Exercise directions = The complete listing should be copied out exactly.

Given information =

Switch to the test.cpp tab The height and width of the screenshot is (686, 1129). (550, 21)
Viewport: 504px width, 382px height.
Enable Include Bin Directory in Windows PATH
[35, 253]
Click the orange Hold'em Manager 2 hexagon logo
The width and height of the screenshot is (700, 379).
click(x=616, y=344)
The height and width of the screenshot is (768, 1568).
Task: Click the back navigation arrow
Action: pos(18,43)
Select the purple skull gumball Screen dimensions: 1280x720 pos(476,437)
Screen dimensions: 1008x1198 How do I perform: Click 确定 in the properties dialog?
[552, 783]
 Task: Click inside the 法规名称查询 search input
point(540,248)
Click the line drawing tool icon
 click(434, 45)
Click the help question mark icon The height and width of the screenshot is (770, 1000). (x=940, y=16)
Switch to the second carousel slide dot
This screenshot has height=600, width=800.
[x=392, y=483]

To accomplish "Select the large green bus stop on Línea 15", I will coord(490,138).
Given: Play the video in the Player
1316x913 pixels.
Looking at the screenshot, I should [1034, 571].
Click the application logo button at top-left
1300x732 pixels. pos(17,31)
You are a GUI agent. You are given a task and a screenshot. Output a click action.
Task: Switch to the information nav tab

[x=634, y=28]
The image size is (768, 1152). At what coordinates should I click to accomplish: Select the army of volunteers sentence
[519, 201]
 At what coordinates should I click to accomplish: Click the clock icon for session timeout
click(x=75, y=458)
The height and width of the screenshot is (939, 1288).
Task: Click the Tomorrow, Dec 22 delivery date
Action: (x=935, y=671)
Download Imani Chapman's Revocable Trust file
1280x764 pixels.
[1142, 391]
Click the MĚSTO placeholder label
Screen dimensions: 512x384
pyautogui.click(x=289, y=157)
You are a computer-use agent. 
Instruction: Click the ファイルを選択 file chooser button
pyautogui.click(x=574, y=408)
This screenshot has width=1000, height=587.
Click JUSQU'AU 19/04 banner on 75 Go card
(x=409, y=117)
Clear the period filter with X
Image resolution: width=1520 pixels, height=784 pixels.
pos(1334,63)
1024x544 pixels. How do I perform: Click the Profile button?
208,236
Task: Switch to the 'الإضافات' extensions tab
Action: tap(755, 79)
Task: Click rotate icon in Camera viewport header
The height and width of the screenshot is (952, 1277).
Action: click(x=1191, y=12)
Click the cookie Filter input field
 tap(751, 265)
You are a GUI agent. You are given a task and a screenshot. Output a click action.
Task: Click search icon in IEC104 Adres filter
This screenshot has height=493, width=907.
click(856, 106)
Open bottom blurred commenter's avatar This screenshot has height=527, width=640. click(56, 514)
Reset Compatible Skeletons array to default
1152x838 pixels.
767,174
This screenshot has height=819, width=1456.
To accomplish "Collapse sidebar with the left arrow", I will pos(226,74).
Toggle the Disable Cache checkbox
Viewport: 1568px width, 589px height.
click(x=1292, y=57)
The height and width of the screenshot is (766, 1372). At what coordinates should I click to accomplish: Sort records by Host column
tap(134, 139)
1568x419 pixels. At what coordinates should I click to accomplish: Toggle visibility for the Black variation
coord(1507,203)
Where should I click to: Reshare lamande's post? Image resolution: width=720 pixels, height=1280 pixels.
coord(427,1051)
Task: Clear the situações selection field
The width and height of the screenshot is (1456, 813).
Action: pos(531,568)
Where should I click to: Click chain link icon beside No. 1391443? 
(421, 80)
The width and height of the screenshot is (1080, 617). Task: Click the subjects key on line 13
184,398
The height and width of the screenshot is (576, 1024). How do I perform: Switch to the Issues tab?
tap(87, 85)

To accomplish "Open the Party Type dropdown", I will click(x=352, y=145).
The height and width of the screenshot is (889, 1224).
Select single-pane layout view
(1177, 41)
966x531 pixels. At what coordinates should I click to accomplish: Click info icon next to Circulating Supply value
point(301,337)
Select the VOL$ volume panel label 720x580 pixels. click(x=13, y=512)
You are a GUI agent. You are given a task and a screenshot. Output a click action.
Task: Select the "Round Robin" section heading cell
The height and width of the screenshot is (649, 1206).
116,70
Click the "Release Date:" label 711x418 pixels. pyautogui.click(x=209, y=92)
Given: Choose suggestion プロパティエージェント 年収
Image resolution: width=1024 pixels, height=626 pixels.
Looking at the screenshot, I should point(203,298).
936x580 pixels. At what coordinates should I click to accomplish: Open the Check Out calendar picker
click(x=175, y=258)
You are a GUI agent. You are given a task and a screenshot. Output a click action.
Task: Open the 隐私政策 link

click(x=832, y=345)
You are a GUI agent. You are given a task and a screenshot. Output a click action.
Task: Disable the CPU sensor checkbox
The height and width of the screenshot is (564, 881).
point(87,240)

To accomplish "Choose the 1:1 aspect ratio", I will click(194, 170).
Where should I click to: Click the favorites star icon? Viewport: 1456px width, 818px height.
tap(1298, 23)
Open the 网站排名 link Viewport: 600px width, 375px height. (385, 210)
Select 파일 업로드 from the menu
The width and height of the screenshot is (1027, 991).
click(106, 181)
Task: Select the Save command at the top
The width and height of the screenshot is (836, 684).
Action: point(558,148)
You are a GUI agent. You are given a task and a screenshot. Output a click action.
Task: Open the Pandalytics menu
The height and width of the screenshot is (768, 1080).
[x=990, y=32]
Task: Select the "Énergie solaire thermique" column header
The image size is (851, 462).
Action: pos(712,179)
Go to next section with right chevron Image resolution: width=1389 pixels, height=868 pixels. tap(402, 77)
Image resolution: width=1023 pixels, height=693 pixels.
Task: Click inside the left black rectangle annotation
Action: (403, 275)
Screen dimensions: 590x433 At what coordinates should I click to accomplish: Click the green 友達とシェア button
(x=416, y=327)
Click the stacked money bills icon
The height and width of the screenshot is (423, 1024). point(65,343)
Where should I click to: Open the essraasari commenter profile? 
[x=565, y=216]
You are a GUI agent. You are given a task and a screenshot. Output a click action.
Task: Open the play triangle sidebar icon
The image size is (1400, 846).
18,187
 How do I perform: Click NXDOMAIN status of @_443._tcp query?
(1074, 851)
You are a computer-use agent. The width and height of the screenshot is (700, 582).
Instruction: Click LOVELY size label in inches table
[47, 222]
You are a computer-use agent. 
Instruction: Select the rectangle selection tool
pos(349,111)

Reply =
Switch to the test.cpp tab The height and width of the screenshot is (686, 1129). (550, 21)
Viewport: 504px width, 382px height.
Enable Include Bin Directory in Windows PATH
[35, 253]
Click the orange Hold'em Manager 2 hexagon logo
The width and height of the screenshot is (700, 379).
click(x=616, y=344)
The height and width of the screenshot is (768, 1568).
Task: Click the back navigation arrow
Action: pos(18,43)
Select the purple skull gumball Screen dimensions: 1280x720 pos(476,437)
Screen dimensions: 1008x1198 How do I perform: Click 确定 in the properties dialog?
[552, 783]
 Task: Click inside the 法规名称查询 search input
point(540,248)
Click the line drawing tool icon
 click(434, 45)
Click the help question mark icon The height and width of the screenshot is (770, 1000). (x=940, y=16)
Switch to the second carousel slide dot
This screenshot has height=600, width=800.
[x=392, y=483]

To accomplish "Select the large green bus stop on Línea 15", I will coord(490,138).
Given: Play the video in the Player
1316x913 pixels.
Looking at the screenshot, I should [1034, 571].
Click the application logo button at top-left
1300x732 pixels. pos(17,31)
You are a GUI agent. You are given a task and a screenshot. Output a click action.
Task: Switch to the information nav tab

[x=634, y=28]
The image size is (768, 1152). At what coordinates should I click to accomplish: Select the army of volunteers sentence
[519, 201]
 At what coordinates should I click to accomplish: Click the clock icon for session timeout
click(x=75, y=458)
The height and width of the screenshot is (939, 1288).
Task: Click the Tomorrow, Dec 22 delivery date
Action: (x=935, y=671)
Download Imani Chapman's Revocable Trust file
1280x764 pixels.
[1142, 391]
Click the MĚSTO placeholder label
Screen dimensions: 512x384
pyautogui.click(x=289, y=157)
You are a computer-use agent. 
Instruction: Click the ファイルを選択 file chooser button
pyautogui.click(x=574, y=408)
This screenshot has width=1000, height=587.
Click JUSQU'AU 19/04 banner on 75 Go card
(x=409, y=117)
Clear the period filter with X
Image resolution: width=1520 pixels, height=784 pixels.
pos(1334,63)
1024x544 pixels. How do I perform: Click the Profile button?
208,236
Task: Switch to the 'الإضافات' extensions tab
Action: tap(755, 79)
Task: Click rotate icon in Camera viewport header
The height and width of the screenshot is (952, 1277).
Action: click(x=1191, y=12)
Click the cookie Filter input field
 tap(751, 265)
You are a GUI agent. You are given a task and a screenshot. Output a click action.
Task: Click search icon in IEC104 Adres filter
This screenshot has height=493, width=907.
click(856, 106)
Open bottom blurred commenter's avatar This screenshot has height=527, width=640. click(56, 514)
Reset Compatible Skeletons array to default
1152x838 pixels.
767,174
This screenshot has height=819, width=1456.
To accomplish "Collapse sidebar with the left arrow", I will pos(226,74).
Toggle the Disable Cache checkbox
Viewport: 1568px width, 589px height.
click(x=1292, y=57)
The height and width of the screenshot is (766, 1372). At what coordinates should I click to accomplish: Sort records by Host column
tap(134, 139)
1568x419 pixels. At what coordinates should I click to accomplish: Toggle visibility for the Black variation
coord(1507,203)
Where should I click to: Reshare lamande's post? Image resolution: width=720 pixels, height=1280 pixels.
coord(427,1051)
Task: Clear the situações selection field
The width and height of the screenshot is (1456, 813).
Action: pos(531,568)
Where should I click to: Click chain link icon beside No. 1391443? 
(421, 80)
The width and height of the screenshot is (1080, 617). Task: Click the subjects key on line 13
184,398
The height and width of the screenshot is (576, 1024). How do I perform: Switch to the Issues tab?
tap(87, 85)

To accomplish "Open the Party Type dropdown", I will click(x=352, y=145).
The height and width of the screenshot is (889, 1224).
Select single-pane layout view
(1177, 41)
966x531 pixels. At what coordinates should I click to accomplish: Click info icon next to Circulating Supply value
point(301,337)
Select the VOL$ volume panel label 720x580 pixels. click(x=13, y=512)
You are a GUI agent. You are given a task and a screenshot. Output a click action.
Task: Select the "Round Robin" section heading cell
The height and width of the screenshot is (649, 1206).
116,70
Click the "Release Date:" label 711x418 pixels. pyautogui.click(x=209, y=92)
Given: Choose suggestion プロパティエージェント 年収
Image resolution: width=1024 pixels, height=626 pixels.
Looking at the screenshot, I should point(203,298).
936x580 pixels. At what coordinates should I click to accomplish: Open the Check Out calendar picker
click(x=175, y=258)
You are a GUI agent. You are given a task and a screenshot. Output a click action.
Task: Open the 隐私政策 link

click(x=832, y=345)
You are a GUI agent. You are given a task and a screenshot. Output a click action.
Task: Disable the CPU sensor checkbox
The height and width of the screenshot is (564, 881).
point(87,240)

To accomplish "Choose the 1:1 aspect ratio", I will click(194, 170).
Where should I click to: Click the favorites star icon? Viewport: 1456px width, 818px height.
tap(1298, 23)
Open the 网站排名 link Viewport: 600px width, 375px height. (385, 210)
Select 파일 업로드 from the menu
The width and height of the screenshot is (1027, 991).
click(106, 181)
Task: Select the Save command at the top
The width and height of the screenshot is (836, 684).
Action: point(558,148)
You are a GUI agent. You are given a task and a screenshot. Output a click action.
Task: Open the Pandalytics menu
The height and width of the screenshot is (768, 1080).
[x=990, y=32]
Task: Select the "Énergie solaire thermique" column header
The image size is (851, 462).
Action: pos(712,179)
Go to next section with right chevron Image resolution: width=1389 pixels, height=868 pixels. tap(402, 77)
Image resolution: width=1023 pixels, height=693 pixels.
Task: Click inside the left black rectangle annotation
Action: (403, 275)
Screen dimensions: 590x433 At what coordinates should I click to accomplish: Click the green 友達とシェア button
(x=416, y=327)
Click the stacked money bills icon
The height and width of the screenshot is (423, 1024). point(65,343)
Where should I click to: Open the essraasari commenter profile? 
[x=565, y=216]
You are a GUI agent. You are given a task and a screenshot. Output a click action.
Task: Open the play triangle sidebar icon
The image size is (1400, 846).
18,187
 How do I perform: Click NXDOMAIN status of @_443._tcp query?
(1074, 851)
You are a computer-use agent. The width and height of the screenshot is (700, 582).
Instruction: Click LOVELY size label in inches table
[47, 222]
You are a computer-use agent. 
Instruction: Select the rectangle selection tool
pos(349,111)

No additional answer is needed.